So, in my intro I explain about my “knack” for “chaos magic”, and thus this far even though my manifestations have never quite turned out how I envisioned, it has always been on the good / or at least liveable rectifiable side, until now……
So last year I was really starting to feel the lonely side of single life with being alone for two & a half years, but I was not helping myself either, I was overweight & knowing it. So when the pandemic came & shut everything down I challenged myself to lose weight, so to get me through the workouts I was listening to music & visualizing the kind of guy I wanted to meet on a daydreaming level rather than I was intent on manifesting it (I have a very specific odd type from personality to looks)
Fast forward a year later, I had so far lost 56 pounds & I had the urge to reactivate my dating profile just to have a look (I had it deactivated for about a year, had been on it on / off for a couple of years in total, but nothing ever came of it)
Within the space of 24hrs of me reactivating my profile I received a inbox from a guy who was bang on what I envisioned for all those months, my type down to a tee, from age, personality, profession & aesthetic. I was instantly enchanted.

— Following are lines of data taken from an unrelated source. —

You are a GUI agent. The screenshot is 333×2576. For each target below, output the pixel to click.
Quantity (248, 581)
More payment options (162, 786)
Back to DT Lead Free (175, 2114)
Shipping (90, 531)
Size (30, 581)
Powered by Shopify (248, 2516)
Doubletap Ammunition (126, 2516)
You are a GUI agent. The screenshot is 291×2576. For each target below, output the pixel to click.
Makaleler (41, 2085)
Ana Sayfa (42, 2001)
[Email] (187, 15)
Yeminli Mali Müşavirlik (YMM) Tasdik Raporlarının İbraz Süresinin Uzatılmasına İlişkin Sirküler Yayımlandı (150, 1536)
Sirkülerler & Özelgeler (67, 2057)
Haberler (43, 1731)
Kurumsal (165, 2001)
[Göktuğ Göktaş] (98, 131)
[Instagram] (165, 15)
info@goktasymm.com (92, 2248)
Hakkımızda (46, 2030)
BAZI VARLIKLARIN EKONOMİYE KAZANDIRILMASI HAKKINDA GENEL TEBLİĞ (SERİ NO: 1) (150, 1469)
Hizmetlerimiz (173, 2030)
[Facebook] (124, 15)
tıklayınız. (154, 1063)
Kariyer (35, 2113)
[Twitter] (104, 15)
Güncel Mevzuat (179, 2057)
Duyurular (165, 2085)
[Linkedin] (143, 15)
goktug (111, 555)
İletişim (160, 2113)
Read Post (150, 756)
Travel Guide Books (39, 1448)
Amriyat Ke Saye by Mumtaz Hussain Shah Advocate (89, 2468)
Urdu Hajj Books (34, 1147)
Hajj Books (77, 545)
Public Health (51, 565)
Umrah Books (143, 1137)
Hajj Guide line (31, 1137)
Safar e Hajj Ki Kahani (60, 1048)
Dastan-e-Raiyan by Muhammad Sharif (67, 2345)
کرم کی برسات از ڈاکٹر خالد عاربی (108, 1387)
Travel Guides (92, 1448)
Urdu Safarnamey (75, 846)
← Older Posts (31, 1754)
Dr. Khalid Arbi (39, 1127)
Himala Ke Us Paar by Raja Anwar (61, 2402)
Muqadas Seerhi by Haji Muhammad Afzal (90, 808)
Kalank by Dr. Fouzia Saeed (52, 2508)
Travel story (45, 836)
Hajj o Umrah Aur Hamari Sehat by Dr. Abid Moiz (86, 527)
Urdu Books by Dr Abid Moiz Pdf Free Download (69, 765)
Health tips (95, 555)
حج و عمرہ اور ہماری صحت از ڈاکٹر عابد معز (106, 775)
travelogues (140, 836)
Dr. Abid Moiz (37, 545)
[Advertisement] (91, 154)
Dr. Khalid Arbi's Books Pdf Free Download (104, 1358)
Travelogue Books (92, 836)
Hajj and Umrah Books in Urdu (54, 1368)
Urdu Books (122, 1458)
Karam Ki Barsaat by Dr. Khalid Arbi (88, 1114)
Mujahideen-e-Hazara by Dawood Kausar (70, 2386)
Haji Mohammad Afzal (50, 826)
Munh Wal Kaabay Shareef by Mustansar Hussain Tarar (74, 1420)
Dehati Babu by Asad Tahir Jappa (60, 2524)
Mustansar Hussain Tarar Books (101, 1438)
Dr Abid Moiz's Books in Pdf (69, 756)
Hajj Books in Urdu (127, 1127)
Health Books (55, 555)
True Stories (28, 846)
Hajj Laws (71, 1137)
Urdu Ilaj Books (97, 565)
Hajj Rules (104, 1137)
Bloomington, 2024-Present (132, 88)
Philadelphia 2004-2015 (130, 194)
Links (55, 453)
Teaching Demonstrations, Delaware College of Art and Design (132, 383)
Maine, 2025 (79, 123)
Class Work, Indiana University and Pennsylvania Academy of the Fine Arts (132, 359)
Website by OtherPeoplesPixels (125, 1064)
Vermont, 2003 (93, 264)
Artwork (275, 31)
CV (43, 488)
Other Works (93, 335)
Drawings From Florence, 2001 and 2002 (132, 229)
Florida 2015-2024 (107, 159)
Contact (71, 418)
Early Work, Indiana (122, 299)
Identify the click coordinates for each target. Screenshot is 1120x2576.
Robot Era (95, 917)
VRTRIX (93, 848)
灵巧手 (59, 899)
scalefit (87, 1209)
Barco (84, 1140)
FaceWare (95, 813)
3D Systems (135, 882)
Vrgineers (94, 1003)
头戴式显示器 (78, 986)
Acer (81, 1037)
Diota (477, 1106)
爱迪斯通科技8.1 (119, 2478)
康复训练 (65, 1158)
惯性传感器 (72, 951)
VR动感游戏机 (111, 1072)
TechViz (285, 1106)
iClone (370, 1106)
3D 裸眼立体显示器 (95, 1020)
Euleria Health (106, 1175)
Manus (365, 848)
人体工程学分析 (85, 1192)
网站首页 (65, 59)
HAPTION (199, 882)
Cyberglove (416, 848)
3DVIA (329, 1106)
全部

We spoke for a couple of weeks, & he invited me for a date. He drove an hour to pick me up from my street (another quality I envisioned - a man who makes a proper effort) Of course I never gave him my full address as (I thought) “luckily” the street I live on is a long road (this will be an important detail later)
First date went so well we spent the weekend together for the 2nd date - no funny business, thank god. For after that things started to turn, odd, badly….
He started to become really paranoid & questioning me as a person out of nowhere, for no reason, to the point he became verbally aggressive towards me over the phone. I was having none of it & shut it down. It killed me & I did try to repair things but I could not work with him turning into someone else…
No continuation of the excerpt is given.